Raquel tem medo, aliás, tem dois medos, do coronavírus e do desemprego. Usa máscara, luva, álcool gel, lava as mãos como manda o figurino. Raquel queria fazer quarentena, mas não pode porque “as contas continuam chegando e a situação está ruim lá em casa”. No trabalho mandaram embora metade dos funcionários. “Vou trabalhar com medo a cada dia de ser demitida, quem vai pagar as coisas dos meus filhos?”
Está indignada com “esse pessoal que tem grana, que poderia ficar em casa”, mas sai às ruas como se nada estivesse acontecendo. Irresponsáveis. Está mais indignada ainda com o pessoal que sai em carreata e manifestação.
“Não é o momento de gritar, é momento de ficar em casa, é momento de silêncio.” Está decepcionada com Bolsonaro. “É um irresponsável, deveria dar exemplo, é o presidente, não um moleque, debocha até dos mortos.”
Mas Raquel perdoa: “Ele ainda é o único político honesto do Brasil e não faz por mal, só que ele, às vezes, exagera, com esse jeitão bronco dele”, mas o importante é que ele é autêntico, “não como esses políticos que só dizem mentira”. Não suporta mais os filhos de Bolsonaro: “Ele é presidente, não pai. Esses aí têm muita coisa suja”.
Raquel é evangélica. Da Assembleia de Deus. A igreja está fazendo tudo direitinho, só live para os cultos. Raquel sente falta dos abraços na igreja. “Na igreja, sim, dá para confiar, reparte comida, gás, cesta básica”, não como o João Doria, “esse mentiroso, que se elegeu como BolsoDoria e agora é como se não soubesse nada de Bolsonaro.” Raquel nunca votaria no Doria. “É um carreirista, desonesto, está aproveitando esta crise para lucrar em cima do Bolsonaro e se candidatar para 2020. Ele está pouco se lixando com os mortos.” Bolsonaro, não. “Bolsonaro se importa com as pessoas.”
Raquel está desiludida com tudo. Com menos de 40 anos, fala como uma senhora de 60. “Sou eu, minha família e a igreja. Os políticos não estão nem aí para a gente. Se a gente morrer, para eles tanto faz.” É triste escutar a Raquel. Se eu pudesse defini nossa conversa num sentimento, seria abandono, medo, talvez.
E o PT, Raquel? “Ah, com o Lula o Brasil estava melhor, não dá para negar isso, mas depois ele virou o político mais corrupto do Brasil. Já votei nele, não voto de novo. Eu me senti traída, confiei muito nele. É como num relacionamento quando alguém te trai, sabe?”

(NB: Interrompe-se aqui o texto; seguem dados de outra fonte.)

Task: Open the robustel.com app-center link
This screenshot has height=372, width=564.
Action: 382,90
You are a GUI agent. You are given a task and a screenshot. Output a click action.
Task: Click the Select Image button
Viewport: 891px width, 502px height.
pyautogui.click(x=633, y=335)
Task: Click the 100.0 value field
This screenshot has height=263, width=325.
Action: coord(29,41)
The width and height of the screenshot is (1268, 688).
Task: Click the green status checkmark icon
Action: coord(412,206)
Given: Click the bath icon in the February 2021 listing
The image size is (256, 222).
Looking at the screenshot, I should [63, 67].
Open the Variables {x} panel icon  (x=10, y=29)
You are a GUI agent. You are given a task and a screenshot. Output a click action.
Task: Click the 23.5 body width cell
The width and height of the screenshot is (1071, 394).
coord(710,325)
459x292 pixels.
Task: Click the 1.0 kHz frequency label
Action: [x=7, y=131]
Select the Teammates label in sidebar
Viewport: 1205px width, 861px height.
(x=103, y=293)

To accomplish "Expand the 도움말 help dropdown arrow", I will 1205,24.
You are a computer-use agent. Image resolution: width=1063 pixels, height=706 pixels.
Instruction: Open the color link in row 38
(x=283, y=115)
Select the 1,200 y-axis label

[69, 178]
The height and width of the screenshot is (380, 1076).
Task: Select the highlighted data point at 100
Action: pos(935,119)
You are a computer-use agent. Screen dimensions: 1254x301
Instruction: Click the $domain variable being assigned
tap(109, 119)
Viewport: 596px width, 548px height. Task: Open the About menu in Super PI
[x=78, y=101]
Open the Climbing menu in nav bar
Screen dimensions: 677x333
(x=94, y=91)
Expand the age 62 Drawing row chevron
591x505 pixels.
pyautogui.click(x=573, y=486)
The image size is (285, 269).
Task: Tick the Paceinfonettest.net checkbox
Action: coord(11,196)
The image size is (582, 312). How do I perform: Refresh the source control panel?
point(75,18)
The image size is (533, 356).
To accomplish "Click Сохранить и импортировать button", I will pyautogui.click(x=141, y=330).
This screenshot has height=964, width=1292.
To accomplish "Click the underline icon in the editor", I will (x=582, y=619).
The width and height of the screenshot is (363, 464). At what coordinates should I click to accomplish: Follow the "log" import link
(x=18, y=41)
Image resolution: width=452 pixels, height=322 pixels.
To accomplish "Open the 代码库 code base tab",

Se em 2022 Bolsonaro se candidatar, Raquel vota nele. “Ele comete muitos erros, me decepcionou bastante, mas acho que é porque ele não tem assessoria, não faz por mal.” Se Bolsonaro não se candidatar, talvez vote no Moro. “Ele foi um traíra com o presidente, isso não se faz, mas penso que ele ainda é boa gente, só cometeu um erro levado pela ganância.”
Senão, Raquel não quer votar em ninguém. “Não vale a pena, professora. No fundo, estamos sozinhos.”
No fundo, estamos sozinhos.
Depois dessa frase, não há muito mais o que dizer.
Obrigada por querer conversar comigo, Raquel.
“Foi muito bom, a gente gosta de ser escutada.”
Desligo o computador. Nossa conversa foi pelo Google Meet.
Palavras em tempos de pandemia.
Eu volto para a minha realidade. Meu bairro aparece nos dez cartões-postais da maior cidade da América Latina.
Há milhões de Raquéis… Como entender o Brasil se a gente não entendê-las?
Este texto não representa, necessariamente, a opinião de CartaCapital.